PROBLEMA A RESOLVER
Dê continuidade ao texto sobre a desvalorização da Educação Física escolar, começando logo após a última frase apresentada.

EXCERTO
+ + + +

Música “O Que Eu Também Não Entendo” - Jota Quest
“... a natureza é mudança, a parte que nós podemos influenciar, e começa quando nós decidimos...”.
Trecho extraído do filme “Ratatouille”
Introdução
Atualmente, a Educação Física, como disciplina obrigatória integrante da grade curricular brasileira, está sofrendo uma grande desvalorização no espaço escolar. Como afirma Santos (2010), diante do panorama encontrado atualmente nas escolas brasileiras, no que tange à Educação Física como disciplina curricular, torna-se preocupante para nós educadores a importância que a ela se tem dado.
Essa desvalorização ocorre devido a uma ação multifatorial, mas que podemos apontar como principais aspectos: alguns fatores históricos da Educação Física brasileira durante o século 20 e os problemas atuais que foram influenciados por esses fatores históricos. Isto porque, na sociedade contemporânea, toda escola assume a tarefa de sistematizar, transmitir e transformar um saber historicamente produzido. Dentre outras razões, isso ocorre devido à própria natureza da instituição escolar, vista em sua historicidade.
Nesta perspectiva, o que acontece hoje na Educação Física escolar é, dentre outras coisas, resultado de um longo processo histórico e que ainda passa também por uma grande “acomodação” por parte de muitos professores. Para entender como esta área vem sofrendo atualmente com esta desvalorização, faz-se necessário, inicialmente, um resgate histórico dos fatos que ainda influenciam esta realidade.

+ + + +

TRECHO DOS DADOS
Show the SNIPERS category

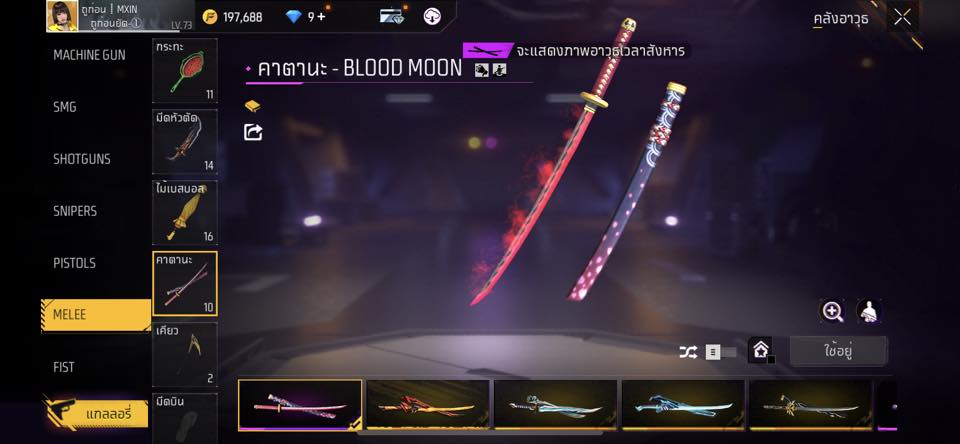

+ + + +

RESPOSTA
Breve histórico da Educação Física brasileira no século 20
Dentre os fatores históricos que contribuem para o quadro atual de desvalorização da Educação Física escolar está, em primeiro lugar, sua estreita relação com o esporte, o processo de esportivização pelo qual passou sua metodologia no Brasil, durante grande parte do século 20.
Na visão de González (2005), o termo esportivização pode ser entendido como a união dos propósitos e práticas pedagógicas da Educação Física escolar pela lógica do esporte de rendimento. Bracht (apud González, 2005) aponta que a esportivização acontece quando a Educação Física assume os códigos do esporte de rendimento, e dessa maneira, se tem “[...] não o esporte da escola e sim o esporte na escola...”
Assim entende-se que nesse processo de esportivização da Educação Física:
“o esporte na escola é um braço prolongado da própria instituição esportiva” (Bracht apud González, 2005), fazendo que os papéis dos sujeitos envolvidos no processo de ensino não se diferenciem entre a escola e o clube, adotando uma condição indiferenciada de professor/treinador e aluno/atleta, junto com outros efeitos tais como: seleção dos melhores alunos/atletas em detrimento dos de menor rendimento, especialização dos alunos/atletas em modalidades esportivas, abandono ou subordinação da tematização de outras manifestações da cultura corporal de movimento, organização do programa curricular pautado pelas competições escolares (González, 2005).
Embora já presente (apesar de forma tímida) na Educação Física no século 19, será como seu vertiginoso desenvolvimento no século 20 que o esporte a ela se incorporará. E, em função da importância cultural e político-social que assume ao longo do século 20, torna-se a manifestação da cultura corporal de movimento hegemônica – ele se imporá à Educação Física, a ponto de no senso comum ser plenamente possível confundir Educação Física escolar com prática esportiva, processo que ficou conhecido como a esportivização da Educação Física escolar (Bracht & González, 2005).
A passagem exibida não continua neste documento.